7.8 As the Committee was doubtful whether regulation 2 as drafted is effective to achieve the intended result, it
asked the Department for Digital, Culture, Media and Sport a number of questions. These were designed to elicit information about the regulation's meaning and effect.
7.9 The Committee is disappointed with the Department's
memorandum in response, printed at Appendix 7: it fails to address adequately the issues raised by the Committee.
7.10 The Committee's first question asked the Department to explain why paragraph (1) of regulation 2 refers to
whether either paragraph (2) or (3) "are met" 3 rather than "applies". The Committee raised this point because paragraphs (2) and (3) each begin with "This paragraph applies if ...". There is therefore a mismatch between
paragraph (1) and the subsequent paragraphs, which could make the regulation difficult to interpret. It would be appropriate to conclude paragraph (1) with "is met" only if paragraphs (2) and (3) began with "The condition in this paragraph
is met if ...". The Department's memorandum does not explain this discrepancy. The Committee accordingly reports regulation 2(1) for defective drafting.
7.11 The first part of the Committee's second question sought to
probe the intended effect of the words in paragraph (4) of regulation 2 italicised above, and how the Department considers that effect is achieved.
7.12 While the Department's memorandum sets out the policy reasons for setting the
one-third threshold, it offers little enlightenment on whether paragraph (4) is effective to achieve the policy aims. Nor does it deal properly with the second part of the Committee's question, which sought clarification of the concept of "one-third
of ... material ... on ... [a] means .... of accessing the internet ...".
7.13 The Committee is puzzled by the references in regulation 2(4) to the means of accessing the internet. Section 14(2) of the 2017 Act confers a
power on the Secretary of State to specify in regulations circumstances in which pornographic material is or is not to be regarded as made available on the internet on a commercial basis. The means by which the material is accessed (for example, via an
application program on a smart phone) appears to be irrelevant to the question of whether it is made available on the internet on a commercial basis. The Committee remains baffled by the concept of "one-third of ... material ... on [a] means ... of
accessing the internet".
7.14 More generally, regulation 2(4) fails to specify how the one-third threshold is to be measured and what exactly it applies to. Will the regulator be required to measure one-third of the pictures
or one-third of the words on a particular internet site or both together? And will a single webpage on the site count towards the total if less than one-third of the page's content is pornographic--for example, a sexually explicit picture occupying 32%
of the page, with the remaining 68% made up of an article about fishing? The Committee worries that the lack of clarity in regulation 2(4) may afford the promoter of a pornographic website opportunities to circumvent Part 3 of the 2017 Act.

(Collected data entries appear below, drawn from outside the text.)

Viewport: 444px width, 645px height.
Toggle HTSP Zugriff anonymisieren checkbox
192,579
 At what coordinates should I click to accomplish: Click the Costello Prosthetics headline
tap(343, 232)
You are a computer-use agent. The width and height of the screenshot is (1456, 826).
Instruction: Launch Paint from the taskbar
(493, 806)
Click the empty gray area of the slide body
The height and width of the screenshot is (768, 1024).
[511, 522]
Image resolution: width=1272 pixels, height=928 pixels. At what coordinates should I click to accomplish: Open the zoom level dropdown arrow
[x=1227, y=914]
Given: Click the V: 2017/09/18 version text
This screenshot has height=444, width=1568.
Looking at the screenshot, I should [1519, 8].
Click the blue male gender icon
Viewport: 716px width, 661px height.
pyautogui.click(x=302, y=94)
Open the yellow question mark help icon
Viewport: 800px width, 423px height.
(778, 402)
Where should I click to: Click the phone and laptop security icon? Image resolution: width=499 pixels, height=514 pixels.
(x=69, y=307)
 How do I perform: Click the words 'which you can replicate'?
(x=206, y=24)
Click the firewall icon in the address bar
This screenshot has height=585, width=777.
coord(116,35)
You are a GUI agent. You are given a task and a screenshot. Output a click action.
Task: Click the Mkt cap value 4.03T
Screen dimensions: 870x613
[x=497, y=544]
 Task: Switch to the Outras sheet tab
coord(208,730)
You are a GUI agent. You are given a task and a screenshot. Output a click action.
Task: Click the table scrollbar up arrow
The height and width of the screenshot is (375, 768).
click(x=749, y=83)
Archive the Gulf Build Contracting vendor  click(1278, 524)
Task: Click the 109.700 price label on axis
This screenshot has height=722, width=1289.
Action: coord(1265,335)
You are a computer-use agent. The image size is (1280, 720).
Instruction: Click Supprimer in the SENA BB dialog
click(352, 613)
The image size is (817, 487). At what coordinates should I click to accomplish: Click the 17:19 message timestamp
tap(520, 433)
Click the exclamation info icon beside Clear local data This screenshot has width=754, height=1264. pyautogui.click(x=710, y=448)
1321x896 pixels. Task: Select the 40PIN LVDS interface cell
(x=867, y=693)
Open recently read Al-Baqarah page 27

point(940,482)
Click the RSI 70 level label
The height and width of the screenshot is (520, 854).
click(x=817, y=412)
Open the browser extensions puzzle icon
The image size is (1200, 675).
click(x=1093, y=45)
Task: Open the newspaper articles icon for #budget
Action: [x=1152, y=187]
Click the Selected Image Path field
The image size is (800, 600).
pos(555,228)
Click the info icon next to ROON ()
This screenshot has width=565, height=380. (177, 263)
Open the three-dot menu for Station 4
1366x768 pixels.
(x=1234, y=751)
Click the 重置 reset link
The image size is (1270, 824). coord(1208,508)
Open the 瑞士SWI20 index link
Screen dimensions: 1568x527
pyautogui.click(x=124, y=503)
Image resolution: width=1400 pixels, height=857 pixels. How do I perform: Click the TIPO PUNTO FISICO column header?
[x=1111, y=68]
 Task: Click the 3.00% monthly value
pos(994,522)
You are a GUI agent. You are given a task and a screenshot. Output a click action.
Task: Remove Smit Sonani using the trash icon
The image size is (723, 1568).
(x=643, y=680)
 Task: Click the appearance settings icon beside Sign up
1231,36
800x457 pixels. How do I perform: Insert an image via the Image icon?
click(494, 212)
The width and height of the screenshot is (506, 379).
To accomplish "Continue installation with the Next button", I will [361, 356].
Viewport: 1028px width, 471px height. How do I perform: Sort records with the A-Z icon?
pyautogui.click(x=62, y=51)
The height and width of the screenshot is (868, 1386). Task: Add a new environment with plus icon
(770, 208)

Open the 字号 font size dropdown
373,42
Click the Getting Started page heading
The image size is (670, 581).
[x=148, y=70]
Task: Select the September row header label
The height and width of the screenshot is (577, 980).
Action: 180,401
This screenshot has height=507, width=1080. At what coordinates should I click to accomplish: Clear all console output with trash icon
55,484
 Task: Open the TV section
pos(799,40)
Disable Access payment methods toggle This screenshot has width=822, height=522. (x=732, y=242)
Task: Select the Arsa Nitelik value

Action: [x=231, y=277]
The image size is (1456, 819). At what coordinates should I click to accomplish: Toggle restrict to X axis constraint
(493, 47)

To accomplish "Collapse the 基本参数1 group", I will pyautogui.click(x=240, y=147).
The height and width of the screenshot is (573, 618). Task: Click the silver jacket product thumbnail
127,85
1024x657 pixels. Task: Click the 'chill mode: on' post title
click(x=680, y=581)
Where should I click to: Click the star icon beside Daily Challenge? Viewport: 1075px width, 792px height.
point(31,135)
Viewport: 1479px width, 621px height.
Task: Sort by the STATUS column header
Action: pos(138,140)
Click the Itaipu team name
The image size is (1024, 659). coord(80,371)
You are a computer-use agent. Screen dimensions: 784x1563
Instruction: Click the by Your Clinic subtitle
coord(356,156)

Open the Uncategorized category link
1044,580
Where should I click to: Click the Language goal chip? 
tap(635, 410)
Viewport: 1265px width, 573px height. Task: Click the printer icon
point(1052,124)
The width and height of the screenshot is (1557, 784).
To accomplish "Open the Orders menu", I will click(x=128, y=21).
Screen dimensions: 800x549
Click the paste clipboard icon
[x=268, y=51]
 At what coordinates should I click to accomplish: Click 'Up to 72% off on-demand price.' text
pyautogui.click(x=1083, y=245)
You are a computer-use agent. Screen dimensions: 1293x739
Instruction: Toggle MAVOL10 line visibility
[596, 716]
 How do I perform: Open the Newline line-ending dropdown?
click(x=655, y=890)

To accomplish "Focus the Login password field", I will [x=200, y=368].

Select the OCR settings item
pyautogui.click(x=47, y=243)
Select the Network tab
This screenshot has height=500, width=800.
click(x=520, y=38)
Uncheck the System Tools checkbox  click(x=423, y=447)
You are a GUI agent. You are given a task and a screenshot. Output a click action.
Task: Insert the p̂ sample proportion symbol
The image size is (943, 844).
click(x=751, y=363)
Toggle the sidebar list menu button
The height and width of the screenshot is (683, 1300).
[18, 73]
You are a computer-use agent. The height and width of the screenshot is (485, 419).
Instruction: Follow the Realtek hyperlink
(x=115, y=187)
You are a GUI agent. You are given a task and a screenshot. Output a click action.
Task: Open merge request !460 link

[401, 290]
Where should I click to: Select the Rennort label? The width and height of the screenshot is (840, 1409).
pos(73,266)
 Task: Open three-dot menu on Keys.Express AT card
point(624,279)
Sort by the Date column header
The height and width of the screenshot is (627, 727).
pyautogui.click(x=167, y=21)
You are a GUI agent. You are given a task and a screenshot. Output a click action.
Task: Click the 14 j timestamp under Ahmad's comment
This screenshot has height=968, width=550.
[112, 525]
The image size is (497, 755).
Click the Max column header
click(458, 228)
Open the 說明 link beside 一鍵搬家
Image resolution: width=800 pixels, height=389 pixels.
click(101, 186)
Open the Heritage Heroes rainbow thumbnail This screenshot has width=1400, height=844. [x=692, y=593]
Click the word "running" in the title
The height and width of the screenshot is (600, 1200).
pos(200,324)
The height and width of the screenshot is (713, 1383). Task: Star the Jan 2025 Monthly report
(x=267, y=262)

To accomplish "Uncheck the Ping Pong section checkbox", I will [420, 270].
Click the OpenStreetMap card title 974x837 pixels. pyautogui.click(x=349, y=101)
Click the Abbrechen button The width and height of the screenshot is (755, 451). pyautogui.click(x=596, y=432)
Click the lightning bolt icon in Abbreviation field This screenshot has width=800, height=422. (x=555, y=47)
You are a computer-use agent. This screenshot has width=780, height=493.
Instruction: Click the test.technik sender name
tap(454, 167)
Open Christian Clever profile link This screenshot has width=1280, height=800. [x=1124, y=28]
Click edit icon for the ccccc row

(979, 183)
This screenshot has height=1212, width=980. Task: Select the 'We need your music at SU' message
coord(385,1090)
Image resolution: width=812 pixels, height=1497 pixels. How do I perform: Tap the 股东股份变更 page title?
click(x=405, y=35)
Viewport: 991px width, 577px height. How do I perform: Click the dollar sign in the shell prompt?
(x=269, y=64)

7.15 The Committee is particularly concerned that a promoter may make pornographic material available on one or more internet sites containing multiple pages, more than two-thirds of which are non-pornographic. For every 10 pages of
pornography, there could be 21 pages about (for example) gardening or football. Provided the sites are not actively marketed as pornographic, they would not be regarded as made available on a commercial basis. This means that Part 3 of the Act would not
apply, and the promoter would be free to make profits through advertising carried on the sites, while taking no steps at all to ensure that they were inaccessible to persons under 18.
7.16 The Committee anticipates that the
shortcomings described above are likely to cause significant difficulty in the application and interpretation of regulation 2(4). The Committee also doubts whether Parliament contemplated, when enacting Part 3 of the 2017 Act, that the power conferred by
section 14(2) would be exercised in the way provided for in regulation 2(4). The Committee therefore reports regulation 2(4) for defective drafting and on the ground that it appears to make an unexpected use of the enabling power.